Kiedy synowie mojej teściowej dorośli, zaczęła wykorzystywać także ich. Matka męża ma dopiero pięćdziesiąt pięć lat, więc jest dość młodą i zdrową osobą i mogłaby swobodnie pracować aż do emerytury, ale kilka lat temu zrezygnowała z pracy. Ma niewielką emeryturę po swoim zmarłym mężu, więc przy każdej okazji rozmowy z synami wspomina, że brakuje jej pieniędzy na dostatnie życie. Manipuluje synami do tego stopnia, ze rok temu zrobili jej remont całego mieszkania i dwa razy do roku wysyłają matkę na wczasy zagraniczne, aby wypoczęła i wygrzała kości.
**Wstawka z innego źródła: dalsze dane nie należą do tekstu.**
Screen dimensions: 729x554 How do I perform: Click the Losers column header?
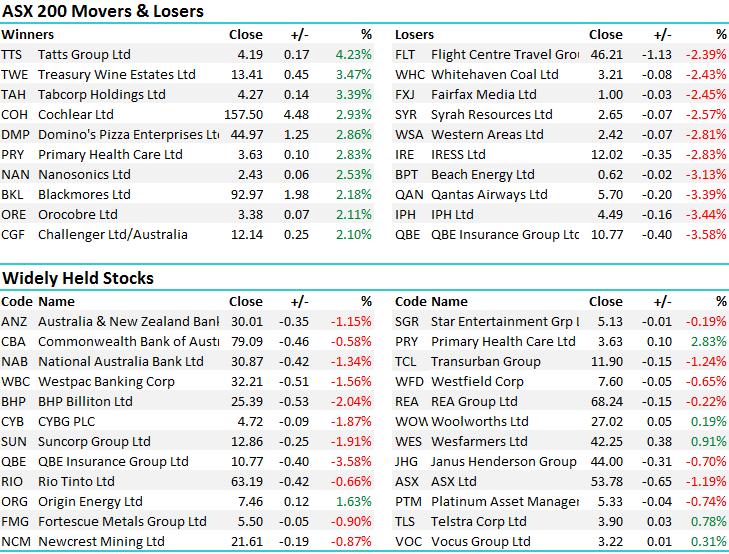pos(414,34)
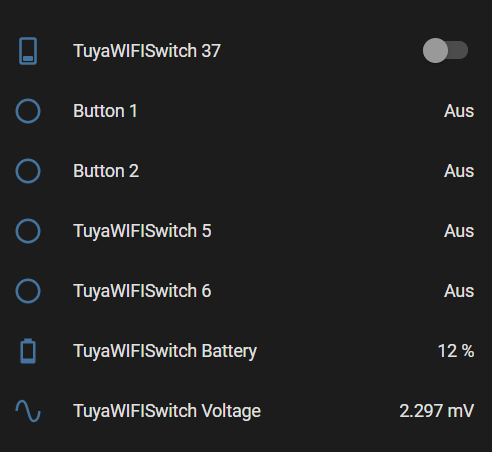
Task: Click the Aus state of Button 1
Action: (459, 111)
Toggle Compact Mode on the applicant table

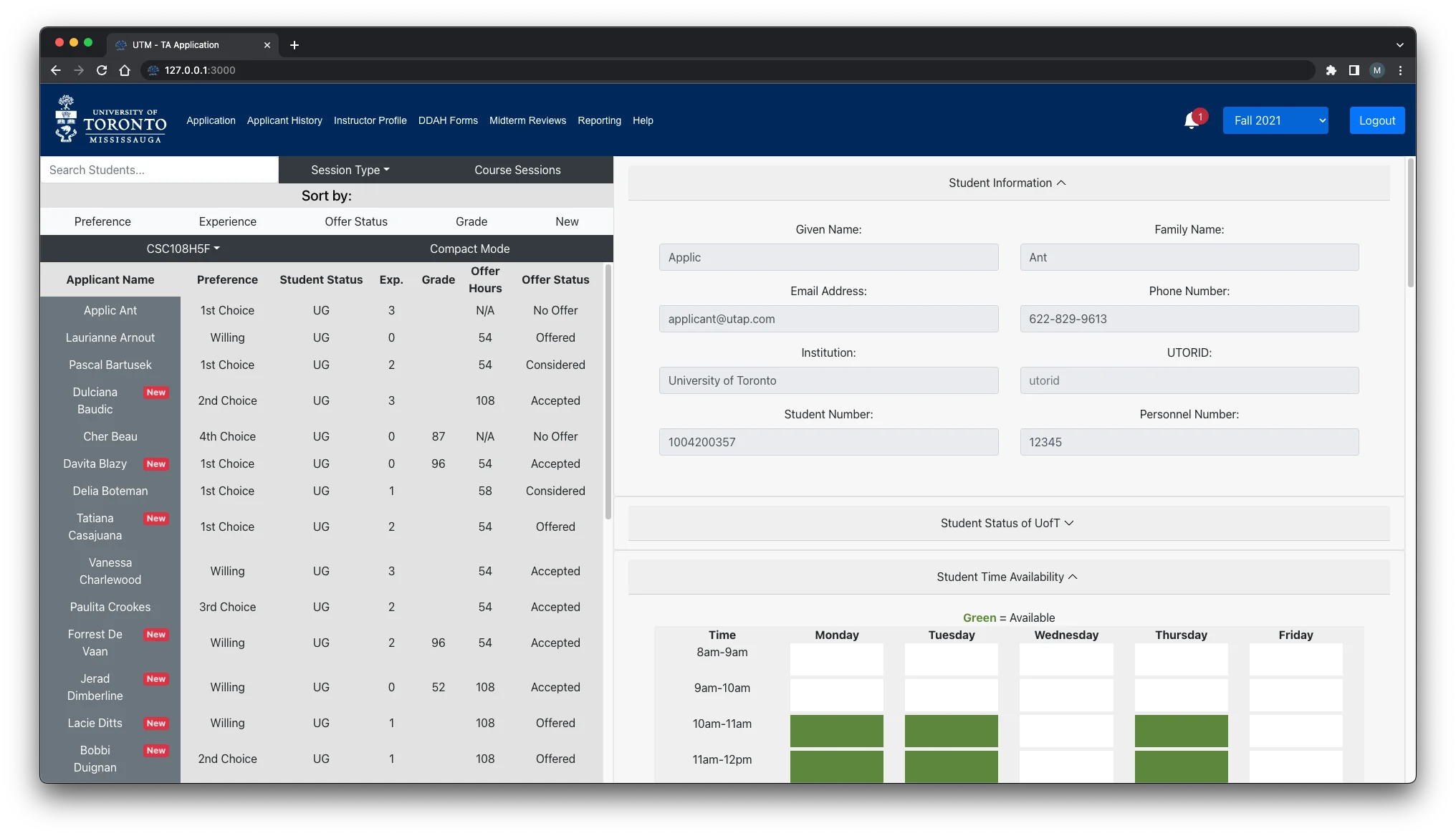click(x=469, y=249)
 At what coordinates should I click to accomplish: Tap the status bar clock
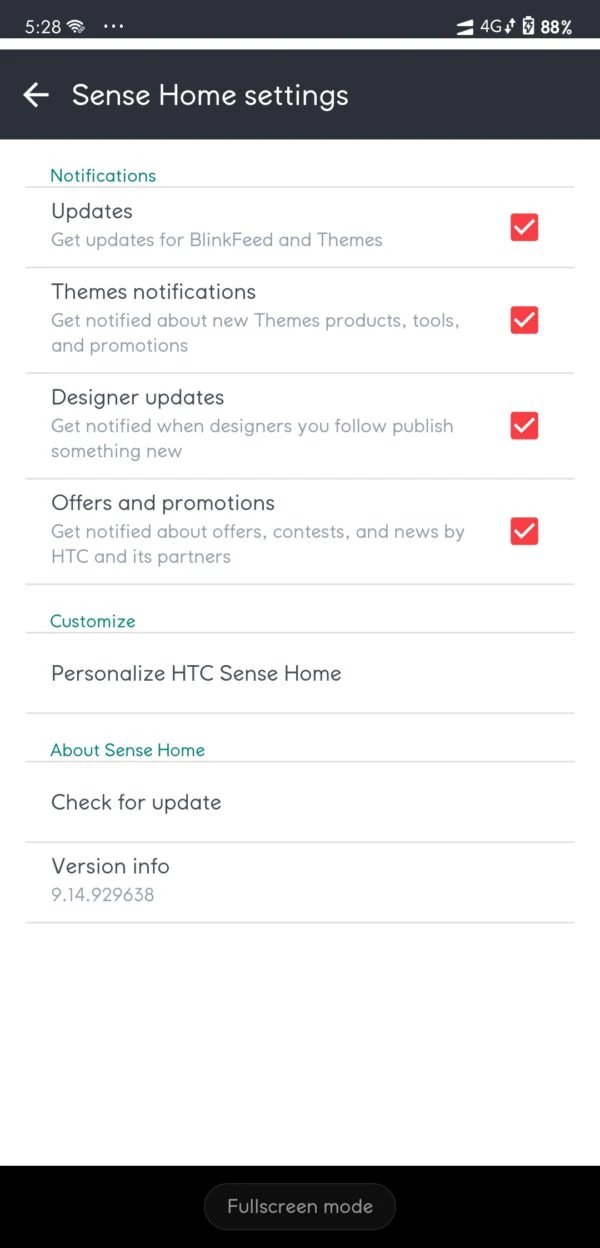tap(43, 27)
Rozmawiałam z mężem nie jeden raz, że ta sytuacja nie jest normalna, ale on twierdzi, że matkę się ma tylko jedną, zawsze ich kochała i była dla nich dobra, więc teraz ich obowiązkiem jest jej pomagać i wspierać. Moje argumenty do niego nie docierają.
Gdyby ktoś mi powiedział przed ślubem, że będę tak żyć, zastanowiłabym się dwa razy, zanim wyszłabym za mąż za mojego męża. Nie jestem przeciwna temu, by mąż pomagał swojej matce, ale jestem zdecydowanie przeciwna temu, by finansował jej drogie wakacje lub inne zachcianki, ponieważ nie jesteśmy milionerami i oszczędzamy cały rok aby wyjechać na wakacje i wypocząć. Póki chodziłam do pracy i dostawałam pensję, oczywiście starczało nam na wszystko, ale po porodzie nasze życie zmieniło się i póki dzieci nie pójdą do przedszkola, a ja nie wrócę do pracy, niewiele się zmieni. Nie powiem, że nie mamy wystarczająco dużo pieniędzy, ale nie na tyle, aby jeszcze utrzymywać teściową.
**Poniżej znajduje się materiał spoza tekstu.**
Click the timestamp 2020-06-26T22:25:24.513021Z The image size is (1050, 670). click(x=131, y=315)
Marzył mi się wyjazd z rodziną nad morze, więc zaczęłam oszczędzać na wszystkim, nawet nie pamiętam kiedy ostatnio coś sobie kupiłam, wciąż chodzę w ubraniach sprzed ciąży. Mój mąż i ja już zaczęliśmy się pakować na wyjazd, kiedy jego matka powiedziała, że zaproponowano jej pakiet wakacyjny, ale brakuje jej kilkuset złotych, mój mąż na szczęście odmówił matce z czego była bardzo niezadowolona. Tydzień po naszym powrocie z nad morza, zadzwoniła z płaczem, że zepsuła jej się lodówka, a serwisant powiedział, że nie da się jej naprawić. Mąż wyciągnął nasze ostatnie pieniądze i poszedł dać je matce, żeby mogła kupić potrzebny sprzęt. Jego działanie zszokowało mnie, bo dopiero wróciliśmy z wczasów i pieniądze w skarbonce, były naszymi ostatnimi oszczędnościami. Pogodziłam się z tą sytuacją, nie chcą kłócić się z mężem, jednak miesiąc później dowiedziałam się, że teściowa wykupiła sobie tygodniową wycieczkę do Egiptu, byłam wściekła.
Po tym, jak dowiedziałam się o tym, bardzo zabolał mnie fakt, jak można być tak samolubnym wobec własnych dzieci i wnuków. Jak ona w ogóle miała sumienie, żeby oszukiwać syna i brać od niego pieniądze? Może byłam niemiła, ale postawiłam mężowi warunek: albo my jesteśmy jego rodziną i nasze potrzeby mają pierwszeństwo, albo jego matka. Jak mu się nie podoba niech się wyprowadzi do mamusi, nie wiem czy dobrze zrobiłam, ale ta sytuacja zaszła za daleko.